In March, Crompton Greaves was demerged into two companies – Crompton Greaves and Crompton Greaves Consumer Electricals. Crompton Greaves runs the power business, including power transmission and associated equipment business, whereas Crompton Greaves Consumer Electricals hold the consumer electrical business.

Crompton Greaves shareholders got one share of Crompton Greaves Consumer Electricals for every one share of Crompton Greaves.

Crompton Greaves Consumer Electricals’ estimated FY17 earnings per share (EPS) is Rs 4.7, which translate to a valuation of 29 times price earnings. Crompton Greaves Consumer Electricals’ peers V-Guard, Bajaj Electricals and Havells trade at 26.5, 16 and 32 times their price earnings.

Analysts expect Crompton Greaves Consumer Electricals’ valuation to improve and match with the valuation of Havells India going ahead.

“Over a period of time, it (Crompton Greaves Consumer Electricals ) should come closer to Havells’ trading multiple. In last five years, there is actually no difference between Havells’ and Crompton Greaves Consumer Electricals’ top-line growth, which means the brand strength of Crompton is extremely good/as good as Havells,” said Inderjeetsingh Bhatia, associate director at Macquarie Capital Securities. (Watch)

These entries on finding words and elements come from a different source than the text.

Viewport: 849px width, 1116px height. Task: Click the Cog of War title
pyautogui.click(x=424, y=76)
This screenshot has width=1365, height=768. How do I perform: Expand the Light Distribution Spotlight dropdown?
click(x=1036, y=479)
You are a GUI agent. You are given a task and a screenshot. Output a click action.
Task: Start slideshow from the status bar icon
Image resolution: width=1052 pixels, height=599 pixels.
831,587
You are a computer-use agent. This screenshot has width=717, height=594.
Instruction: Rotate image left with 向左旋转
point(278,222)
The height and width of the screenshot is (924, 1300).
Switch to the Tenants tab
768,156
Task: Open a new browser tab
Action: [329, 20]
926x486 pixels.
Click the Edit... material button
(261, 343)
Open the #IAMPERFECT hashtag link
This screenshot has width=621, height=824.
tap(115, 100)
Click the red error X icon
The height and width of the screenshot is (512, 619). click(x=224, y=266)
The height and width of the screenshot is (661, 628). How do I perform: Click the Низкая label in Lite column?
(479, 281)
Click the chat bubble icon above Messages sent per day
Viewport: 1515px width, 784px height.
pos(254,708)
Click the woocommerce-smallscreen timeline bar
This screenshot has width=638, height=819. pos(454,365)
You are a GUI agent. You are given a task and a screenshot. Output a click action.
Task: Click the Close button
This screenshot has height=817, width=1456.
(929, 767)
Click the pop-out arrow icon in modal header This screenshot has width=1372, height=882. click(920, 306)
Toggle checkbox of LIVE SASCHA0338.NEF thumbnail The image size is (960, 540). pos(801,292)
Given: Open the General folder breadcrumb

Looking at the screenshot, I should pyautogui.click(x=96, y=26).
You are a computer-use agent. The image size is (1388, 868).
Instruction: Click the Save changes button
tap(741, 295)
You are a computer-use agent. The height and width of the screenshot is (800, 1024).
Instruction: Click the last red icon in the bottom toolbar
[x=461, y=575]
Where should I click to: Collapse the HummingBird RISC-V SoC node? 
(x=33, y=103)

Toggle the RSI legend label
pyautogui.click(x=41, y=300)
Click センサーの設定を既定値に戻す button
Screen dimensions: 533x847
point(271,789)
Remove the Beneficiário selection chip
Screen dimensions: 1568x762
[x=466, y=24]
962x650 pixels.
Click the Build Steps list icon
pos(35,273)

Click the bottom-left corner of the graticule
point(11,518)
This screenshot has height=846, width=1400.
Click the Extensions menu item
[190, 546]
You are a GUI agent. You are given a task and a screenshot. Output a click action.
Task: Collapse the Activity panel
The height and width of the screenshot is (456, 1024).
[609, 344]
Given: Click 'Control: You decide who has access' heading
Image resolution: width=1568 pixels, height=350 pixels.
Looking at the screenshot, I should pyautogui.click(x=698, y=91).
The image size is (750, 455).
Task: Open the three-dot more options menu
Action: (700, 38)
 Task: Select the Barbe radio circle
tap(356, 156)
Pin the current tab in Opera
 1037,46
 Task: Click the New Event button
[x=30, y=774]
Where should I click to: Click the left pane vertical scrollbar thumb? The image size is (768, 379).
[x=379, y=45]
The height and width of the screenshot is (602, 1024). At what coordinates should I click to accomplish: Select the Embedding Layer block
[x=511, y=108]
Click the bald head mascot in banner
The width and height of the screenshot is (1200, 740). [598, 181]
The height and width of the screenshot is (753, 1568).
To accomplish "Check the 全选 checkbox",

“This (Crompton) is a much older brand, around 30-40 years old. Crompton’s return ratios are even slightly better than Havells’ because of the fact that they follow an asset light model compared to Havells. Crompton outsources most of the production, whereas Havells does most of the production in-house to have control over quality,” Mr Bhatia told NDTV Profit.